我儘という正義 さんの感想・評価
3.9
物語 : 4.0
作画 : 4.0
声優 : 4.0
音楽 : 3.5
キャラ : 4.0
状態:観終わった
空っぽの人間と叶わない夢を抱く者
最初にこのアニメを見た時は日常推理物だと感じ、凄く退屈で有名な割には駄作だなと思っていました。最近再び見る機会があり、自分の見方も変わり全く別の作品の様に感じたので、ここに記しておこうと思いました。
自分のレビューはただ感じた事・考えた事を書くだけなので有り得ないと感じる妄想等が混じっていますので、その点はご了承ください。
この物語の本質は日常でも推理でもないと思う。
自分は自分を知らない人間の苦悩と叶わない夢を持った人間の後悔の物語であると感じる。

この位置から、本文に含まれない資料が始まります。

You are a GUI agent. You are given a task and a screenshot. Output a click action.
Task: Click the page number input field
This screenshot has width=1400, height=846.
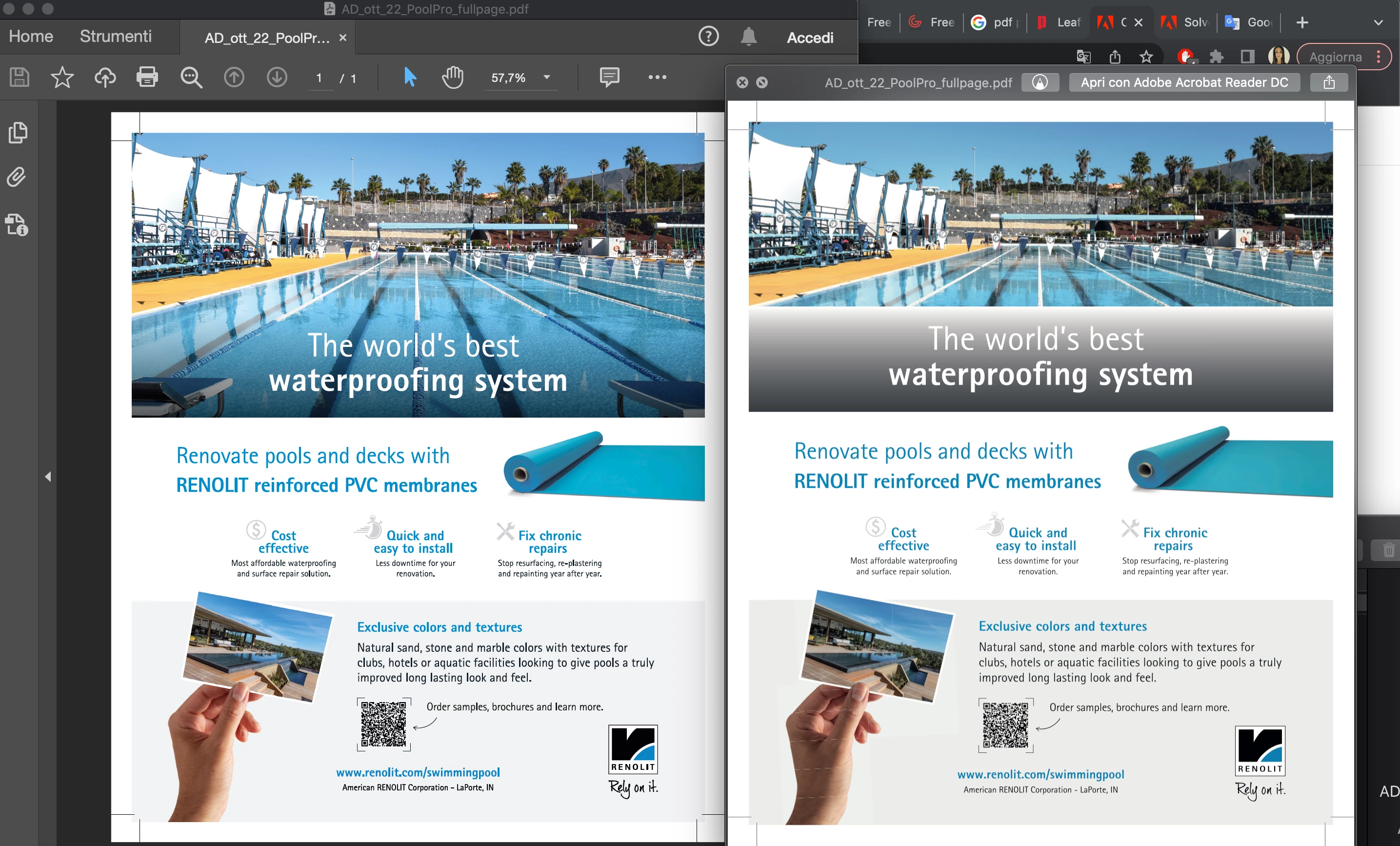tap(320, 78)
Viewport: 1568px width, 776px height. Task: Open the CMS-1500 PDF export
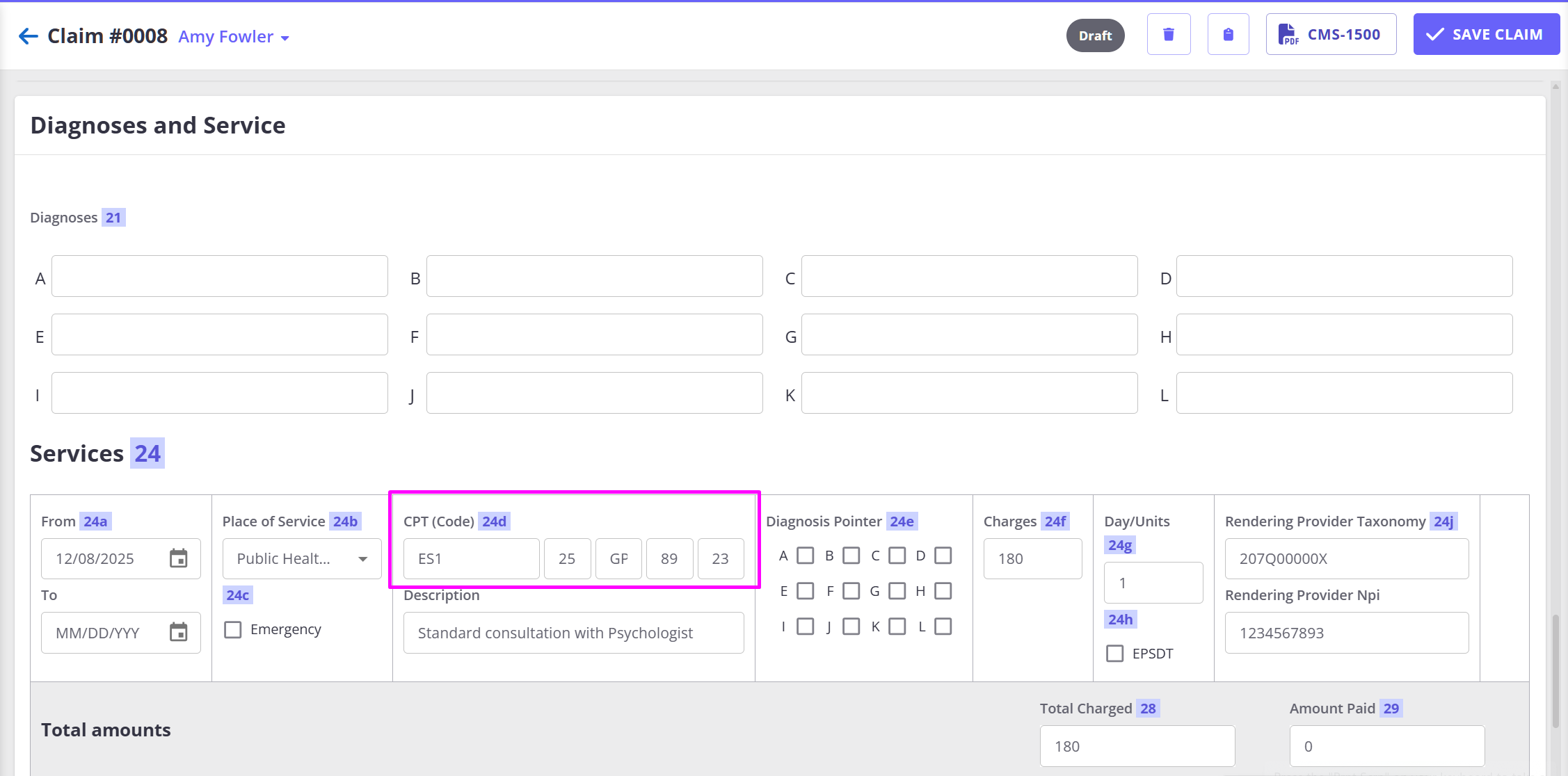pyautogui.click(x=1331, y=34)
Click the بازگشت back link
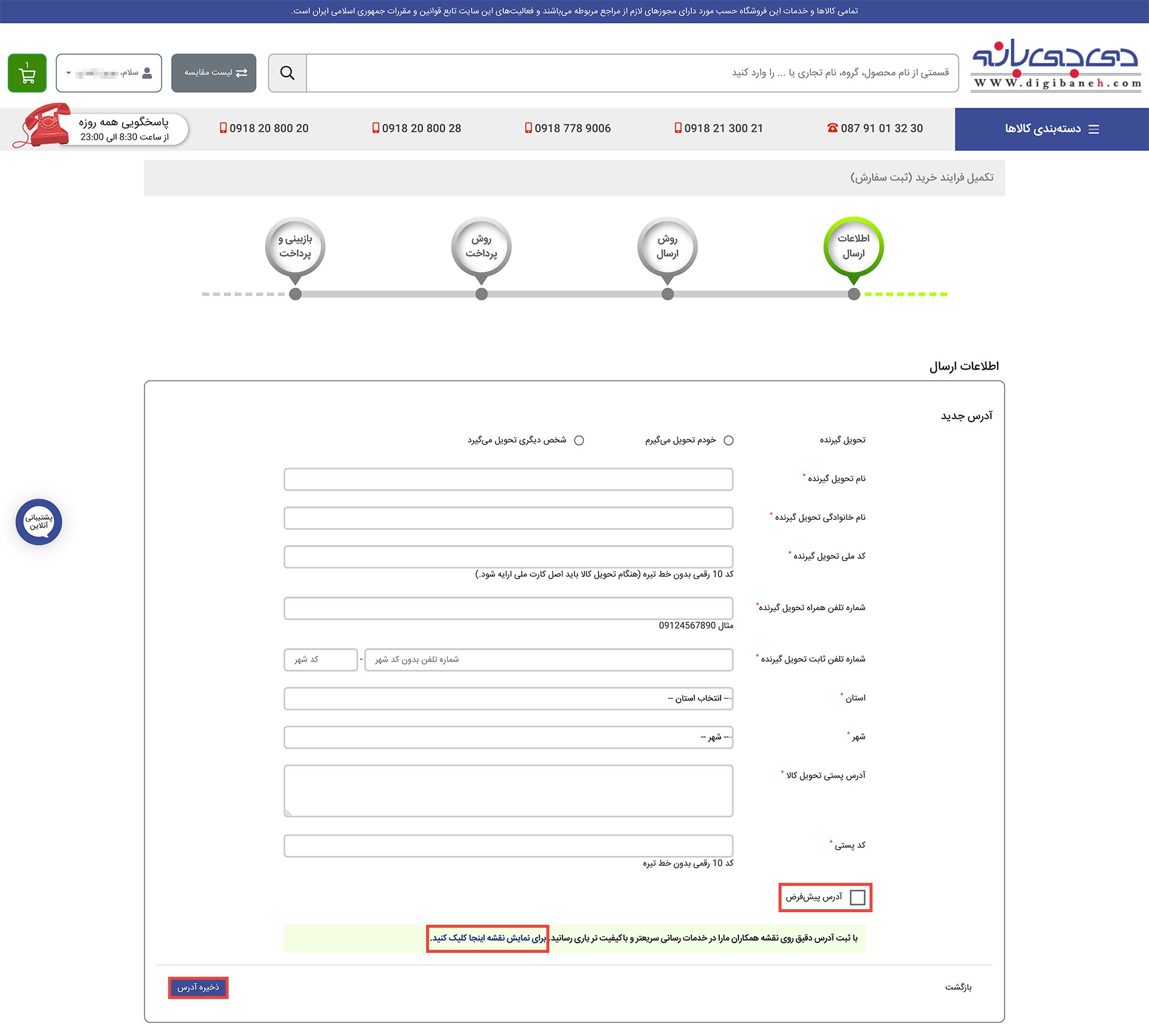Viewport: 1149px width, 1036px height. click(x=958, y=987)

言ってしまえば千反田えるや伊原摩耶花は脇役で折木奉太郎と福部里志が話の中心だ。
折木奉太郎という人間は多分、自分を知らない人間だ。
それに比べて福部里志は自分の事を良く知っている。
この物語の序盤、色に関する話が結構出てきた。
そんな中、福辺里志はショッキングピンクだと言われたときすんなり受け入れた。
多分、彼は何色でも良かったんだと思う。
自分の色っていう物は結局他人からどう見えるかということに過ぎない。
そこには誤解や不理解がごまんと存在している。
自分の色を気にするのは自分を知らないからだ。
氷菓のくだりも作者から奉太郎への皮肉に感じる。
なぜ、英語にしたのだろうか?
自分は英語じゃないといけなかったからだと思う。
日本語で忘れがちになっていて、英語で表し易いもの。
主格を書きやすかったからじゃないだろうか?
本当に大切なのはIの方じゃないだろうか?と思えて仕方ない。
別に自分無くして生きるのはダメではないしほとんどの人間そんな物だ。
でも、叫ぶのは自分の意思でないと叫べれない。
他人に任せきりで生きてきた人間に意思なんて残っているのだろうか?
奉太郎はめんどくさがりでもやる気がないわけでもない。
ただ流されるだけの存在なのだ。
嫌な事は嫌、どれだけ非効率的になっても拒否するのが意思だ。
流されるだけの存在に、意思が介入さえしないのは自明である。
一方、後半では叶えられない夢を持った人間の苦痛が感じられる。
叶えられない夢っていうのはただの妄想だ。
里志はこう言った。
「僕には才能がない。
深淵なる知識の迷宮にとことん分け入っていこうという気概が欠けている。
色んなジャンルの玄関先をちょっと覗いてパンフレットにスタンプを押して周る、それが僕にできる精精の事だ。」
中学の時はゲームの話から分かるように勝ちにこだわっていた。
どうして、こだわらなくなったのか?
たぶん、かなわない夢を思い続ける胸の渇きを癒す位にはなると思ったのだろう。
でも、ならなかった。
どこまで行っても、かなわない夢がちらついて、深淵に入ろうとする足を引き戻す。
100%叶わないからと言って、諦める訳にも他の事に重いを持たせることができない。
赤色に塗ったキャンバスは青色にはならない。ただ黒に向かっていくだけだ。
十文字を探したかったのもきっと透明でいる奉太郎がうらやましかったのだろう。
持つ者が持たない者を望み、持たない者が持つ者を羨む。
どっちでも苦しい。
色々考えさせられる作品だと今は感じる。
なにはともあれ、この物語はえるがいたから動いた物語だろう。
奉太郎だけは、本来自分という存在に悩むことなく生きられた人間だ。
勿論、それが良い事だと言うつもりはない。
ただ、いつの時代も禁断の果実に手を伸ばさせる好奇心こそ、真の大罪なのかもしれない。